The discipline this section teaches is to fix the budgets first and let them choose the knobs, not the reverse. The latency budget caps $S$, the throughput target sets $R$, the recall target sets the probe count, and the remaining freedom is spent minimizing $S \times R$. That is the same budget-first reasoning the chapter applies to retrieval as a whole, and it carries directly into the distributed hybrid search of the next section, where a second index (sparse lexical) is sharded and queried alongside the dense one and the two result sets must be merged.

Research Frontier: Disaggregated and Out-of-Core Vector Indexes (2024 to 2026)

The memory cost that forces sharding is itself under attack.

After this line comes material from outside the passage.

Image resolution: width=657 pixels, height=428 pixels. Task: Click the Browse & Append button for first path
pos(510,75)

Disk-based and out-of-core graph indexes in the DiskANN lineage keep most of the index on NVMe SSD and only a compressed summary in memory, so a single machine can host billions of vectors and the shard count needed for a given corpus drops sharply; recent work pushes these designs toward streaming updates and filtered search. A parallel line disaggregates storage from compute, as in systems such as Milvus 2.x and the research around serverless vector search, so that shards, replicas, and query nodes scale independently and the index can be re-sharded without re-ingesting data. On the algorithm side, learned routing and partition assignment (for example SOAR and related learned-partition methods, 2023 to 2025) aim to make clustered sharding hit higher recall at lower probe counts by partitioning vectors so that each query's neighbors concentrate in fewer shards. The common thread is loosening the memory-per-machine constraint and the work-recall trade that this section framed, so that future sharded indexes scatter to fewer shards and pay a smaller tail for the same capacity. We revisit web-scale instances of these systems in Chapter 36.

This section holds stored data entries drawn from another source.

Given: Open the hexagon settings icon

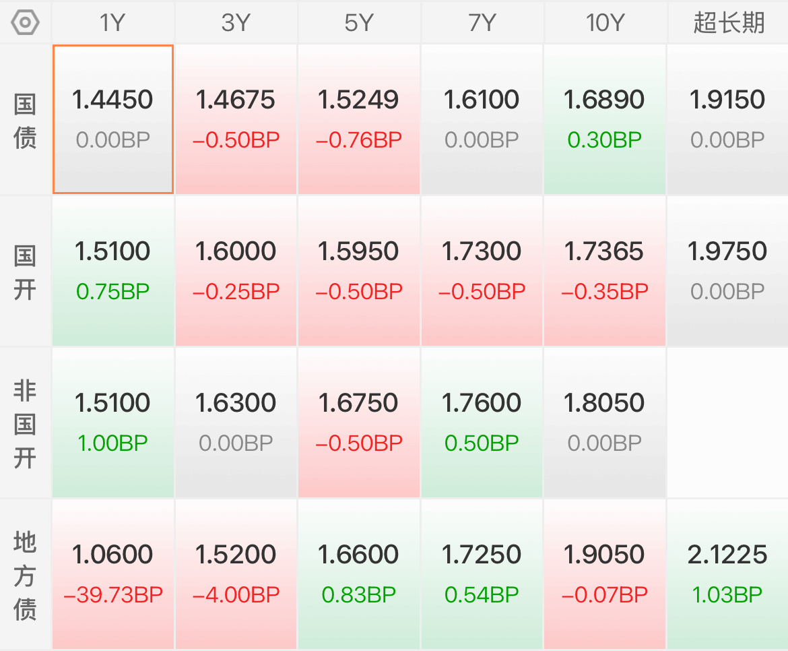Looking at the screenshot, I should (x=25, y=23).
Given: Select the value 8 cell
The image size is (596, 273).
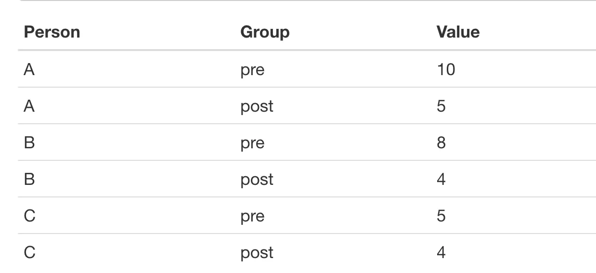Looking at the screenshot, I should pyautogui.click(x=441, y=143).
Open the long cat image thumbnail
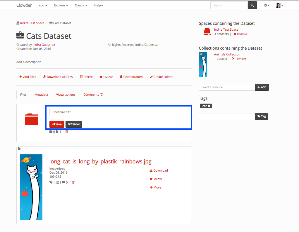Screen dimensions: 299x232 pos(31,187)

Exercise 25.5.1: Tail Latency From Shard Count Conceptual

Assume each shard answers within its latency target with probability $p = 0.99$ on any given query, independently across shards. Using $P(\text{all fast}) = p^{S}$, compute the probability that a query is fast (no slow shard) for $S = 1, 4, 16, 64, 256$. At which shard count does more than half of all queries hit at least one slow shard? Explain in one sentence why this makes the p99 latency budget, not the memory budget, the binding constraint on shard count for a large index, and connect your answer to the maximum-over-workers cost of Section 2.7.

Exercise 25.5.2: Measure the Boundary Recall Loss Coding

Extend Code 25.5.1 so that clustered sharding uses true $k$-means cluster assignment instead of the sign-bit code: fit $S$ centroids on the data with any simple $k$-means, assign each vector to its nearest centroid's shard, and route each query to the shards of its n_probe nearest centroids. Sweep n_probe from 1 to $S$ and plot recall against work per query. Compare the recall-versus-work curve to the sign-bit version in Output 25.5.1 and explain why a content-aware partition reaches a given recall at lower work than the crude sign-bit partition.

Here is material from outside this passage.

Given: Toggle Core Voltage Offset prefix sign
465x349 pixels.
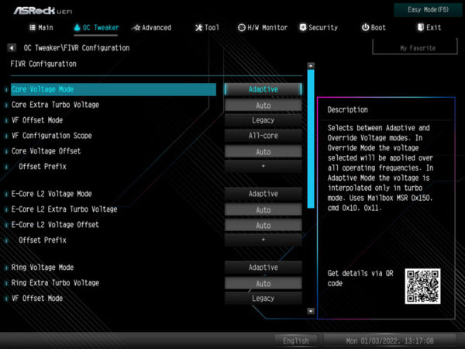Looking at the screenshot, I should pos(263,166).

Exercise 25.5.3: Size a Sharded, Replicated Index Analysis

You must serve a 2-billion-vector index of 1024-dimensional float32 vectors. Each machine has 256 GB of usable memory, an HNSW index adds 40 percent overhead over the raw vectors, you must answer 8,000 queries per second, one replica of a shard sustains 1,500 queries per second, and you require at least 2 replicas of every shard for availability. Compute the minimum shard count from memory, the minimum replica count from the throughput target, the total machine count $S \times R$, and the resulting fan-out per query. Then argue, using the tail-latency model of Section 3, whether you would deploy exactly that shard count or fewer larger shards, and what you would measure first to decide.